- Eco Housing
- Posted
Booley for You!
Of huge importance to our national identity and one of the major features of the rural Irish countryside are the derelict small cottages, scattered across the land, that have long fallen into ruin. Often situated in Irelands most beautiful and remote areas, Terry Cunningham, Rural Enterprise Adviser of the Southern Tipperary office of Teagasc sought to revitalise and fully utilise these charming and unique dwellings from our past.

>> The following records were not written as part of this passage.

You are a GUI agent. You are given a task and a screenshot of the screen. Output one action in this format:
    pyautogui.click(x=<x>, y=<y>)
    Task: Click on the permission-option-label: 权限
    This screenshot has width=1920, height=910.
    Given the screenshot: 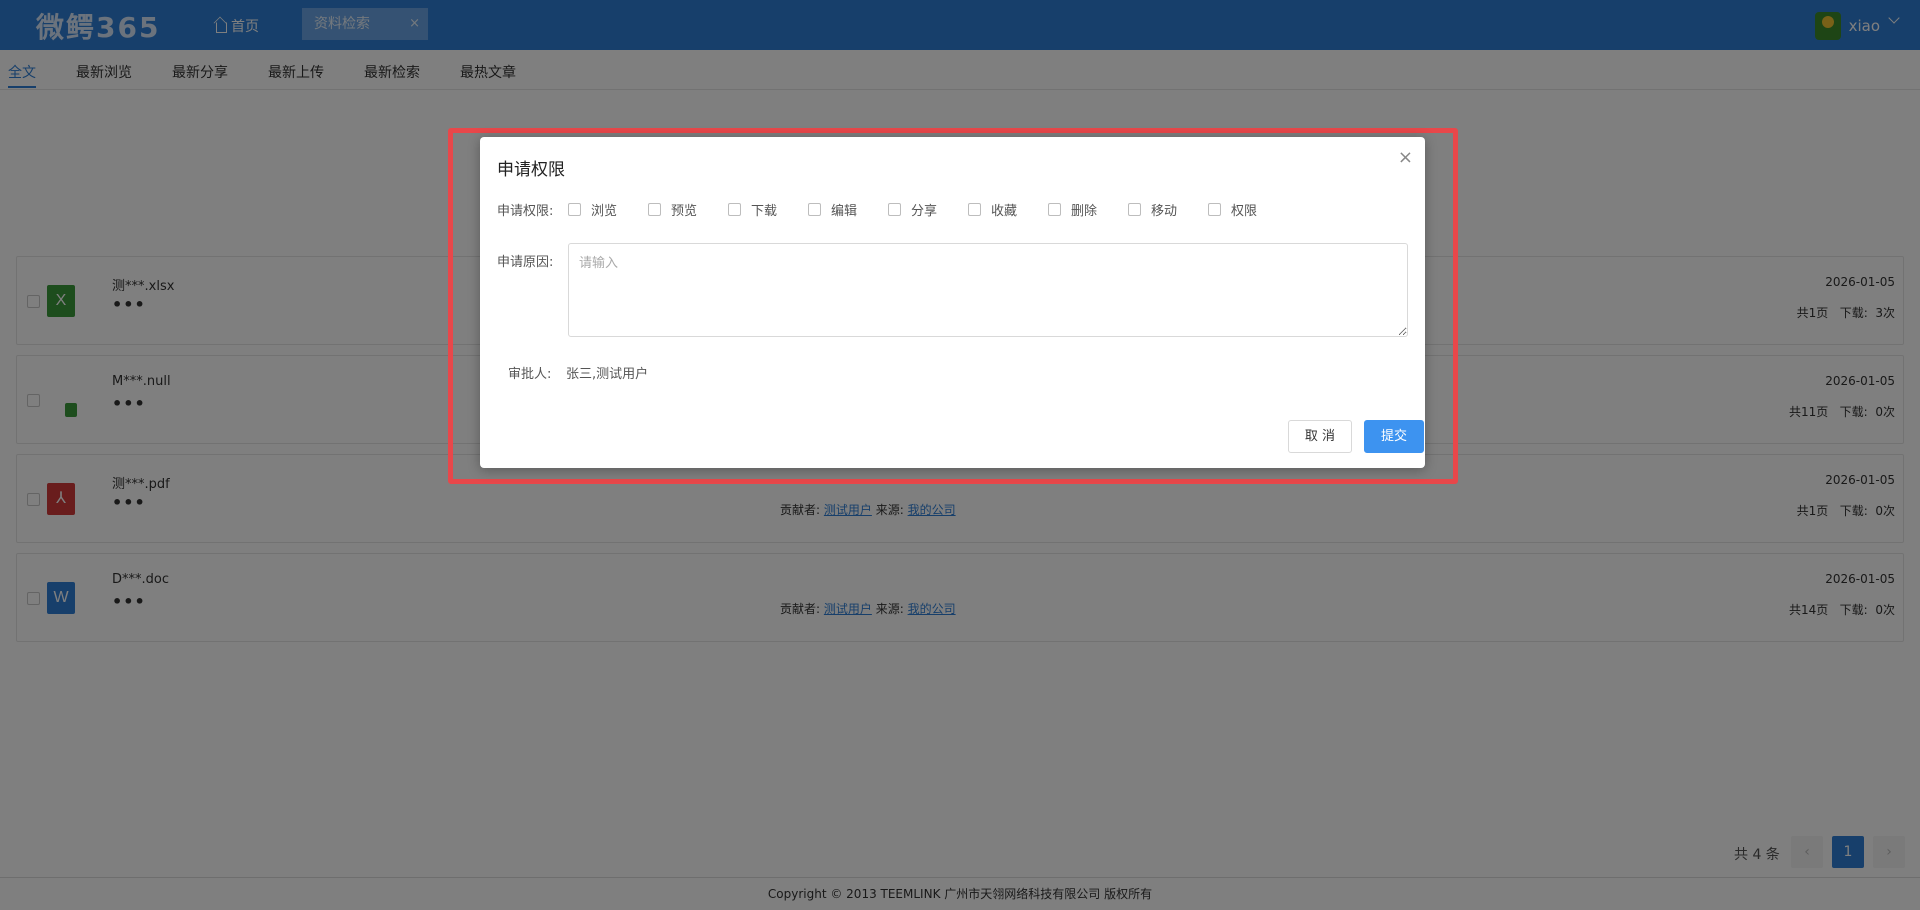 What is the action you would take?
    pyautogui.click(x=1244, y=212)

The Irish Eco-Cottage (Tourism Development) Project aims to create a new, branded, and uniquely Irish product, the EcoBooley Self-Catering Cottage. The overall idea of this project is for the owners of such properties, who are mostly farmers, to reinstate some of those homesteads using only Eco-friendly technologies and materials. Each homestead would be unique, using technologies and materials specific to its particular context. These habitable houses would then be let out as self-catering accommodation to the expanding eco-friendly tourism market. The need for such a project came about following the realisation that unless a real and viable use could be found for some of these abandoned homesteads a great loss of vernacular architecture would take place. Is it possible to reintegrate these properties into modern commercial use without causing damage to their historical worth? Seeing as how tourism can create great and devastating damage to the environment if not properly planned and executed, and that it can destroy the very environment which attracts visitors in the first place was it the most suitable path to follow? Cunningham believed that with the use of Alternative and Intermediate Technology, the houses in remote areas could be rendered very habitable and functional with particular appeal to a new kind of traveller/tourist that was emerging - especially in Northern Europe - who wished to engage in environmentally friendly holidays.
With the cooperation of Teagasc, the Tipperary LEADER group, consultant and enviro-builder Garry Gleeson and in association with Eamonn Looby, a farmer and the property owner a pilot project was carried out during 1999 and 2000 in South Tipperary to investigate how such development and restoration could be implemented and how any difficulties that might arise might be dealt with. The core task of the EcoBooley project was to restore, refurbish and furnish an abandoned cottage in the town land of Ronga, Clogheen at the foot of the Knockmealdown Mountains using only Eco-friendly technologies, such as water power and composting toilets, while still fulfilling all the requirements set out by Bord Failte for a self catering tourist property.
The most immediate problem is that considering the often very remote location of such properties it is rare for them to have either water, gas or electricity connections.
By connecting the house to a water-driven electric turbine, it has been possible to generate up to 1.4kw of power, more than enough for a small double ring and grill, kettle, fridge, lighting throughout, a fan in the composting toilet and other such conveniences. No connection to the National Grid has been necessary.
For the bathroom a dry composting toilet was fitted. Waste matter is disposed to a willow plantation via grease traps that can later be coppiced for firewood. Such firewood can obviously be used to fuel the woodstove, providing heating for the cottage and hot water. Any surplus water from the boiler in the kitchen is pumped through coiled hot water pipes buried in the sand in the wall, acting as a storage heater between the bathroom and downstairs bedroom. To fully ensure heat was retained sheep’s wool was used to insulate the roof and a hemp and lime mix.
Conservation Grade roof-lights were added to increase light, with one small south facing window added to also increase natural lighting in the Kitchen area. Timber from the farm was used whenever possible, especially for the Oak Tiles on the floor of the downstairs bedroom. In fact working closely with the farmer has led to further interest on his part in implementing sustainable practices in his own farming work, a substantial bonus for this any other potential projects.
Whilst initially a once-off project there is now an objective to expand the concept on a co-coordinated nationwide basis considering the successful results obtained in Southern Tipperary. Subject to funding ‘EcoBooley’ could potentially become a branded concept, using advanced systems to maintain the integrity of the product. For example, a scheme of symbols might set out which technologies are recommended, permitted, restricted and prohibited if a homestead is to be marketed under the EcoBooley umbrella.
Information is available at www.ecobooley.com to inform farmers of the costs and issues in restoring old homesteads as EcoBooleys. At a project level, some of the technical information on the pilot project has yet been captured in a technical report. If funding was available to capture this reservoir of knowledge it would contribute to the learning processes of other EcoBooley creators.